Docker app CPU graph has gaps during high usage

Jonathan_Schram · 10 July 2025 02:34

Hi, I made a bug on github about an issue I’ve been having with LibreNMS, but it was closed as a support issue so I’m hoping someone here can point me in the right direction.

I am monitoring Docker containers on Truenas Scale using the official Docker agent.

The problem I am having is that all of my CPU-heavy containers render with gaps when the CPU usage is too high. Here is an example CPU graph:
yacy docker cpu graph

The graph is visible in places, but on others it is a series of short lines or even completely blank for large stretches of time. The host has 40 cores, 80 with hyperthreading so I don’t believe this is a lack of CPU power on the host. I don’t see any signs of a timeout in the logs or the poller timing graphs. Polling always completes before the start of the next poll cycle.

As evidence that polling is working fine, here is a memory graph over the same time period:
yacy docker memory graph
There are no issues here. All graphs other than CPU similarly render with no gaps. To me, this is strong evidence that SNMP is not timing out and the docker agent script is running on the host successfully.

I did some troubleshooting on my own and it looks like the docker agent can report CPU usage above 100%. For the docker container above, I allocated 8 CPUs and docker-stats.py reports "cpu": "767.23%". That lines up pretty well with how Linux’s top utility works; I’m not sure if this is a side effect of the platform (Linux) of the host or if the Docker command that docker-stats.py invokes deliberately does this.

My hypothesis here is that LibreNMS expects the CPU graph to always be between 0 and 100%, but doesn’t account for this behavior and so it discards everything out of that range. It matches what I tend to see, where the graph renders fine when I know the container was mostly idle, but has gaps and disappears when I know it was being used heavily. My guess here is that removing the 100% limit should remove the gaps.

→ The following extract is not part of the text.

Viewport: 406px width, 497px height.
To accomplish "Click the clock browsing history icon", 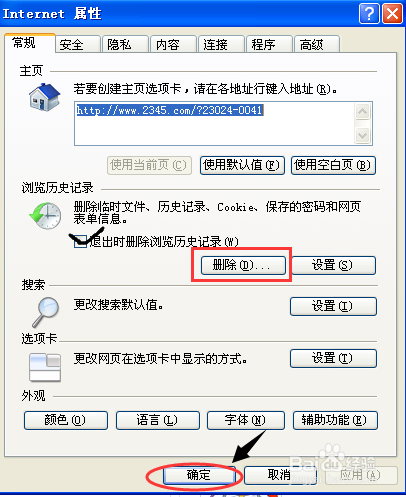I will click(45, 216).
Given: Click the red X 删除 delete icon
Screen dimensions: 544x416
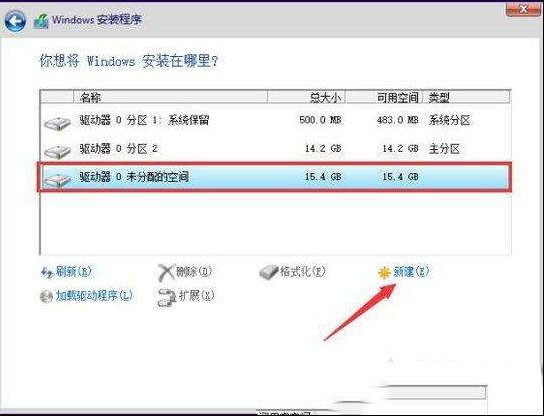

On the Github bug, I was recommended to modify the RRD file, but the syntax is very complicated. Would someone be able to help me with this issue? I don’t like the idea of having to recreate the RRD file every time I add a new docker container, but it would at least allow me to see the graphs in full.

Steps to reproduce:

Set up the docker agent on the host, enable Docker polling in LibreNMS
Install a docker container that uses a lot of CPU, and assign at least 2 cores. The more CPU cores, the easier it is to see the effect. (whisper-asr is great, so is Yacy that I’m using here)
Run the container, ensure LibreNMS is polling Docker, and ensure the container is using a lot of CPU power
Go to the Docker app in LibreNms and observe the CPU graph

I’m using Chrome Version 138.0.7204.97 (Official Build) (64-bit)

./validate.php output:

===========================================
Component | Version
--------- | -------
LibreNMS  | 25.6.0-142-g4ae643f0c (2025-07-09T14:09:29-04:00)
DB Schema | 2025_07_08_111910_change_stp_bridge_max_age_size (351)
PHP       | 8.3.21
Python    | 3.12.9
Database  | MariaDB 11.8.2-MariaDB-ubu2404
RRDTool   | 1.8.0
SNMP      | 5.9.4.pre2
===========================================

[OK]    Composer Version: 2.8.9
[OK]    Dependencies up-to-date.
[OK]    Database Connected
[OK]    Database Schema is current
[OK]    SQL Server meets minimum requirements
[OK]    lower_case_table_names is enabled
[OK]    MySQL engine is optimal
[OK]    Database and column collations are correct
[OK]    Database schema correct
[OK]    MySQL and PHP time match
[OK]    Active pollers found
[OK]    Dispatcher Service not detected
[OK]    Locks are functional
[OK]    Python poller wrapper is polling
[OK]    Redis is unavailable
[OK]    rrdtool version ok
[OK]    Connected to rrdcached

Thanks in advance!

murrant · 10 July 2025 05:27

The max CPU % is 100%.

Jonathan_Schram · 13 July 2025 01:46

I get that the max CPU is 100%. That’s the problem here. docker-stats.py returns 767.23% and it is breaking the graph.

It seems like it should be simple to remove this restriction (for someone familiar with the system at least) but I don’t want to assume. Unless you mean there are large design requirements for LibreNMS that require max CPU to always be 100% and this is impossible to change. Or maybe there is a strong incentive not to force everyone to recreate their rrd files. If this is the case, could docker-stats.py be changed to always return a value under 100%? Maybe divide by # of allocated CPU cores?

The different behavior between the graphs (0-100%) and docker-stats.py (0 to hundreds of percent) seems like something that should be fixed.

ChrisK928 · 15 July 2025 14:26

I think that’s the problem here. Seems like the fact that something could consume more that one CPU-core was not respected. So either the script should return the load divided by the number of cores, or the SNMP-backend should deal with values larger than 100%.